Working data —
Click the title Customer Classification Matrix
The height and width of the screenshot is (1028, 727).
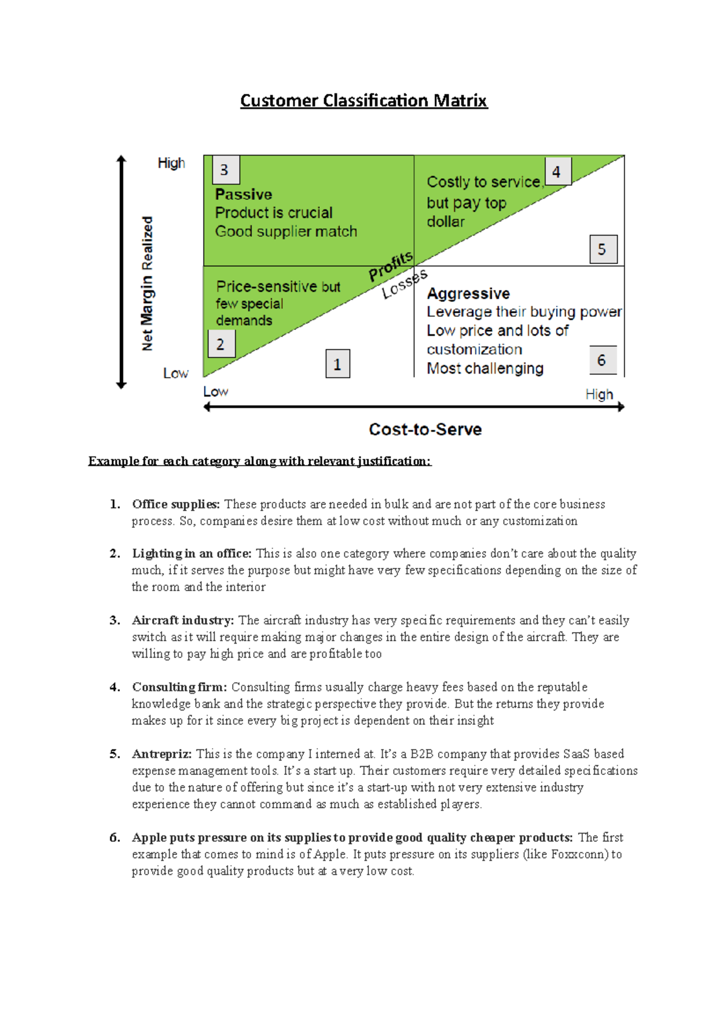pos(364,100)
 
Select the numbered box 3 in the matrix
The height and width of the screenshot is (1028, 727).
pos(225,170)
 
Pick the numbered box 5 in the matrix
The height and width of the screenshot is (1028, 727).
pos(603,249)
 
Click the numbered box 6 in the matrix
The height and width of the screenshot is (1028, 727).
pos(602,360)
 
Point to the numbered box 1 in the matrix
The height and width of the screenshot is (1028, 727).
pos(337,364)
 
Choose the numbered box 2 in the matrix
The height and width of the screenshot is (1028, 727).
pos(221,344)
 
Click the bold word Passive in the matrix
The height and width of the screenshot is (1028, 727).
pos(244,194)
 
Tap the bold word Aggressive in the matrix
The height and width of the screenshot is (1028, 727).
pos(468,294)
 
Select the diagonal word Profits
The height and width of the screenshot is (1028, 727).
pos(391,266)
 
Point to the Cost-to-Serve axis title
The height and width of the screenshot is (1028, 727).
pos(425,429)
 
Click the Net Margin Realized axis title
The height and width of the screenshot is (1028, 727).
pos(147,283)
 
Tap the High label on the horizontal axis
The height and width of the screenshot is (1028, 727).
pos(599,395)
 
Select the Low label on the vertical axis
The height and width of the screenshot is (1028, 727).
pos(176,374)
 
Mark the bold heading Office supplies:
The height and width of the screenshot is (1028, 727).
pos(176,504)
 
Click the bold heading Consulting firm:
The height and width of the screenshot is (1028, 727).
pos(179,687)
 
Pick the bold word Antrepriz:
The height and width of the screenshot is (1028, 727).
pos(162,754)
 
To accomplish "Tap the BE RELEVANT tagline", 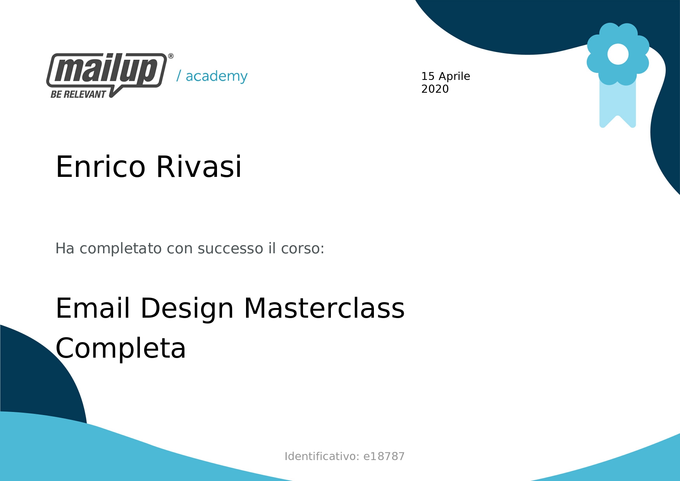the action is (78, 94).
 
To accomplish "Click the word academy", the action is (217, 76).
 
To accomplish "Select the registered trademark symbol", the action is (171, 56).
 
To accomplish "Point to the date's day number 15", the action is (428, 76).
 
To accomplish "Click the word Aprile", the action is (454, 76).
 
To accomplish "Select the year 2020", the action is (435, 89).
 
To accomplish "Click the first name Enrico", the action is (100, 167).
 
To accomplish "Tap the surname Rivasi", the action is (199, 167).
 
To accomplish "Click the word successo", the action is (231, 249).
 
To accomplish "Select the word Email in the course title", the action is (93, 308).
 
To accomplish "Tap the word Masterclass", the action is (324, 308).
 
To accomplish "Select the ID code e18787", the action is (384, 456).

Set exercise — How many lines above contain the string "label", matching case exactly? Give only the number.

Problem solution — 2